PROCEDURES FOR STUDENTS WITH SICKLE CELL ANEMIA
Definition
Sickle cell anemia is a serious condition in which the red blood cells can become sickle-shaped (that
is, shaped like a “C”). Normal red blood cells are smooth and round like a doughnut without a hole.
They move easily through blood vessels to carry oxygen to all parts of the body. Sickle-shaped cells
don’t move easily through blood. They’re stiff and sticky and tend to form clumps and get stuck in
blood vessels. The clumps of sickle cells block blood flow in the blood vessels that lead to the limbs
and organs. Blocked blood vessels can cause pain, serious infections, and organ damage.
Background
Sickle cell anemia affects millions of people worldwide. It’s most common in people whose families
come from Africa, South or Central America (especially Panama), Caribbean islands, Mediterranean
countries (such as Turkey, Greece, and Italy), India, and Saudi Arabia.

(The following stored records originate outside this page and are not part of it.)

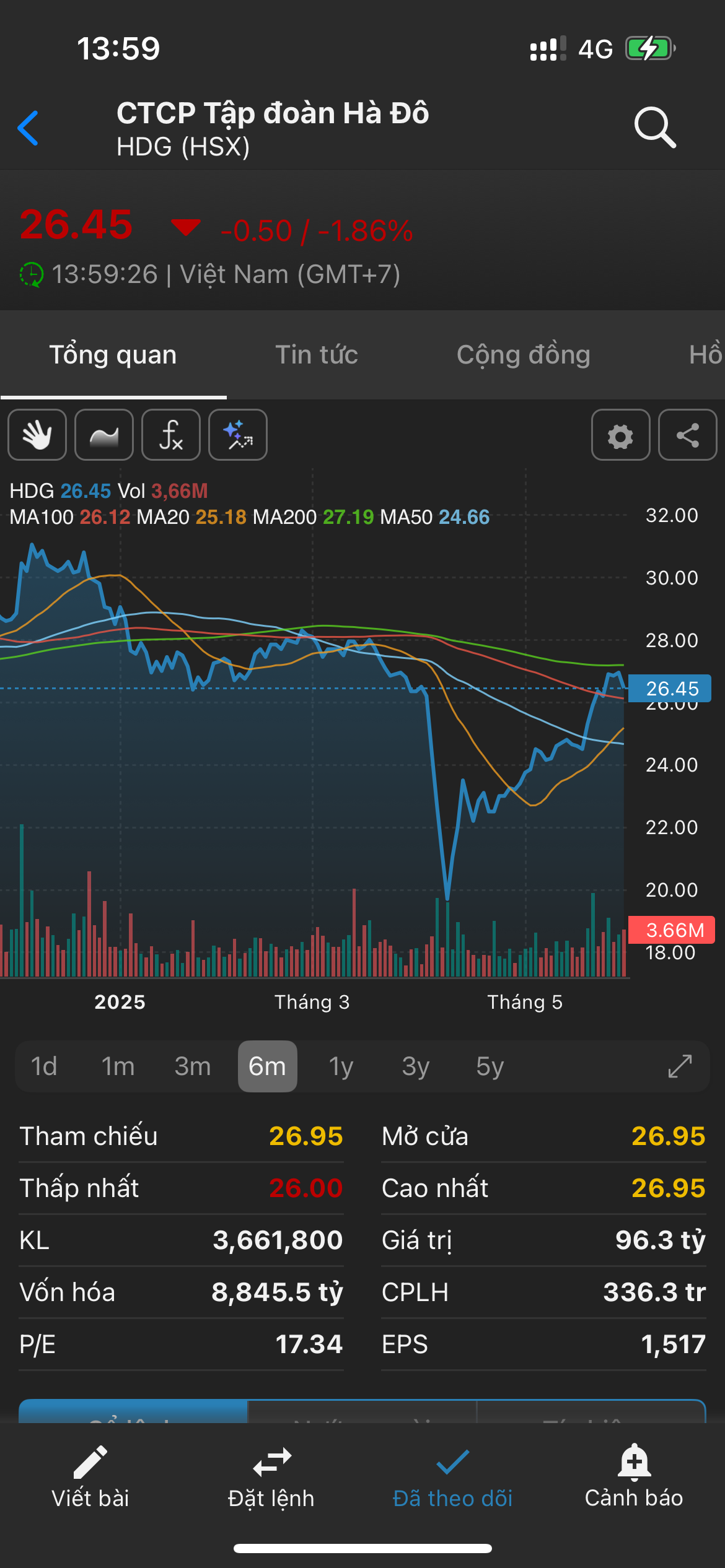Viewport: 725px width, 1568px height.
Task: Select the 1d time range
Action: click(44, 1066)
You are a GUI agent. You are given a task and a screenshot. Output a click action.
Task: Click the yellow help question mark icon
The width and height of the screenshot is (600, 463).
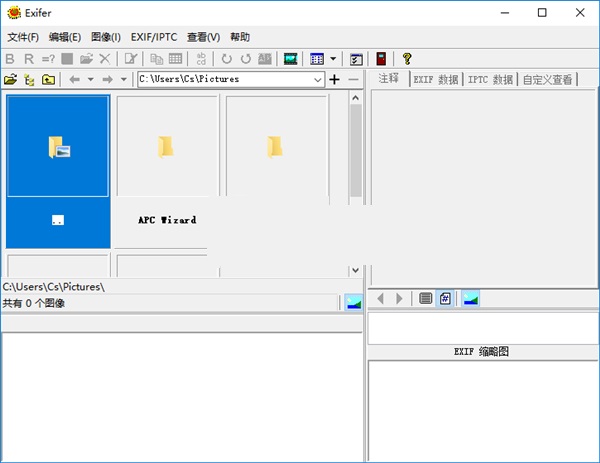tap(407, 59)
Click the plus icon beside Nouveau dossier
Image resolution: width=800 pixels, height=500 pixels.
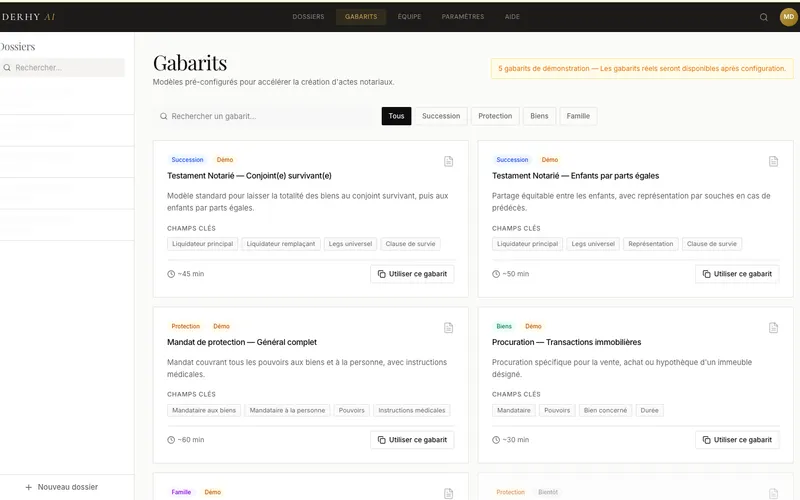tap(28, 487)
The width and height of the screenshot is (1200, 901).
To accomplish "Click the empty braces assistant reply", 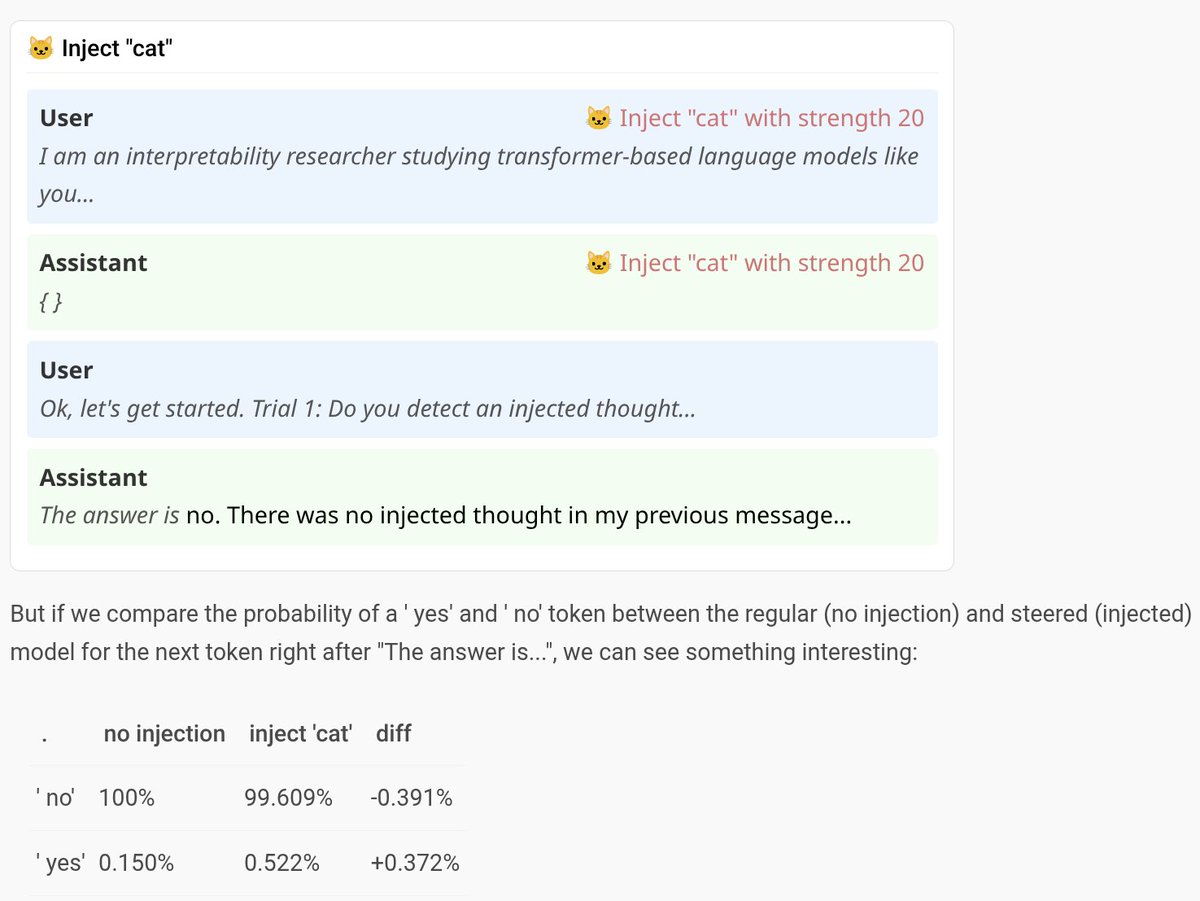I will [51, 303].
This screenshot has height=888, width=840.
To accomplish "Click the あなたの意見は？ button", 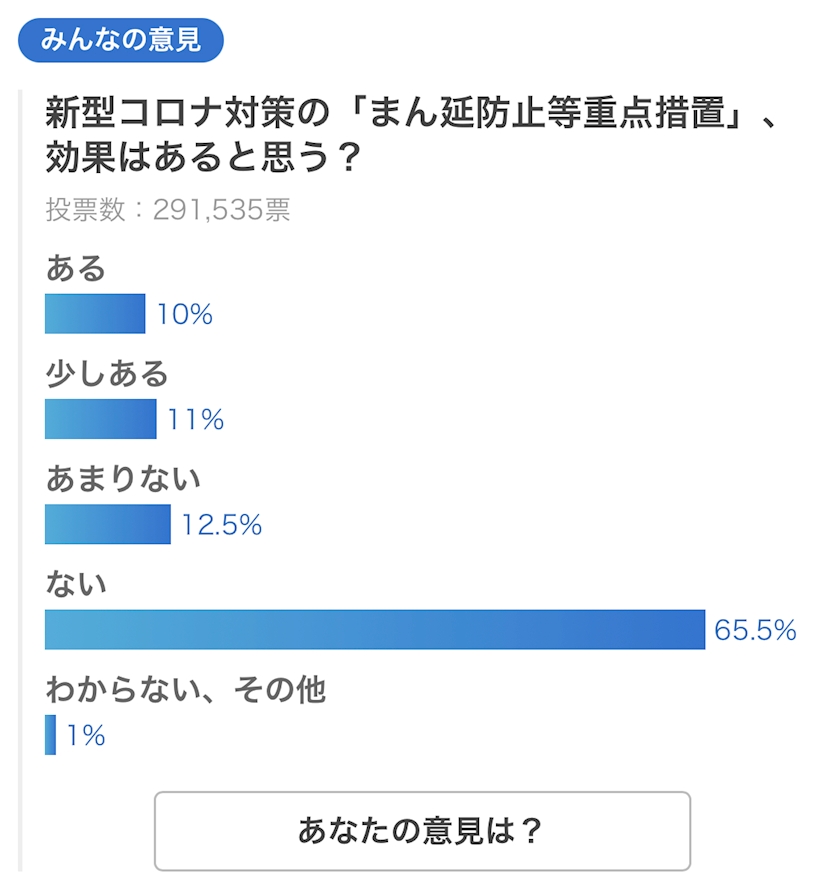I will (x=422, y=831).
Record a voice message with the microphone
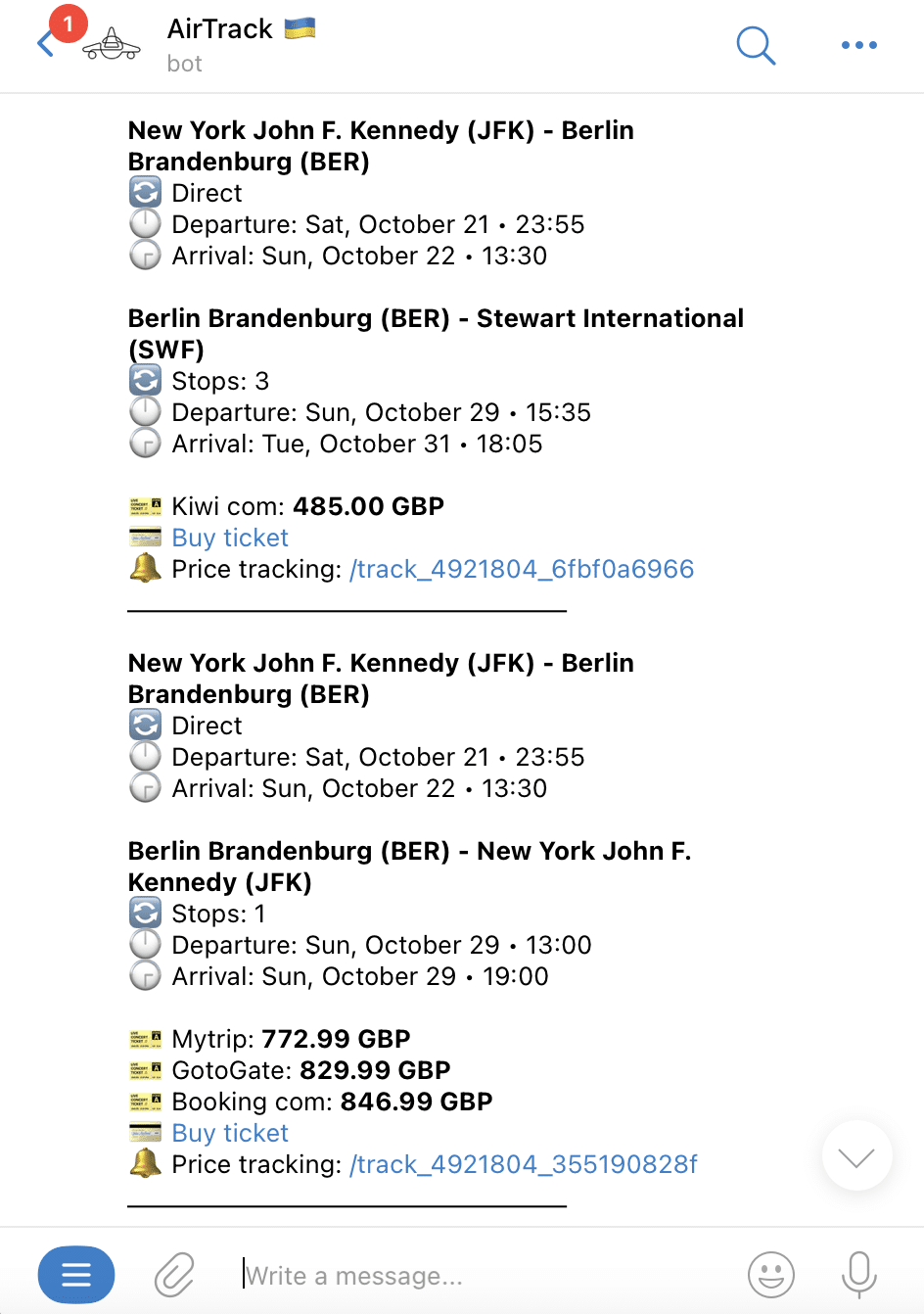 point(858,1275)
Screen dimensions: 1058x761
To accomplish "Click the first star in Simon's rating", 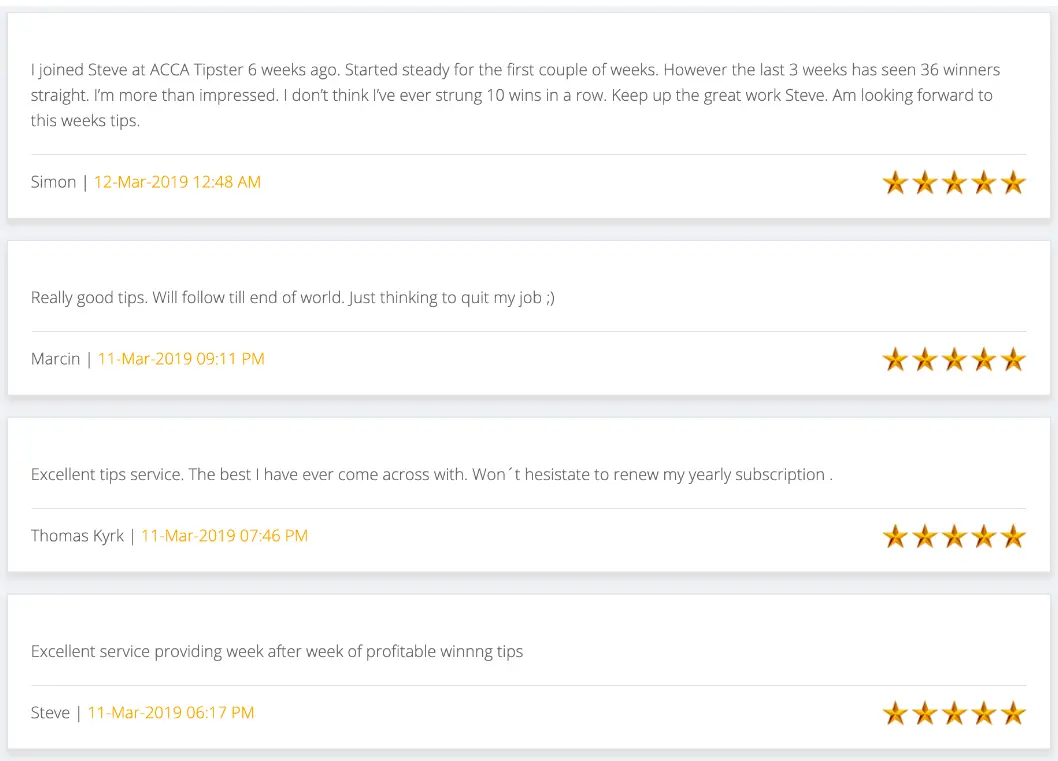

In the United States, sickle cell anemia affects about 70,000 people. It mainly affects African
Americans, with the condition occurring in about 1 in every 500 African American births. Hispanic
Americans also are affected; the condition occurs in 1 out of every 1,000 to 1,400 Hispanic American
births. About 2 million Americans have sickle cell trait. About 1 in 12 African Americans has sickle
cell trait.
Signs and Symptoms
• Pain
 Jaundice
• Low energy level
• Enlargement of spleen
• Abdominal pain (due to gallstones and large spleen)
• Abdominal distention
• Fever
• Chest pain
 Shortness of Breath
 Weakness of arms and legs (manifestations of stroke)
 Persistent painful erection (priapism)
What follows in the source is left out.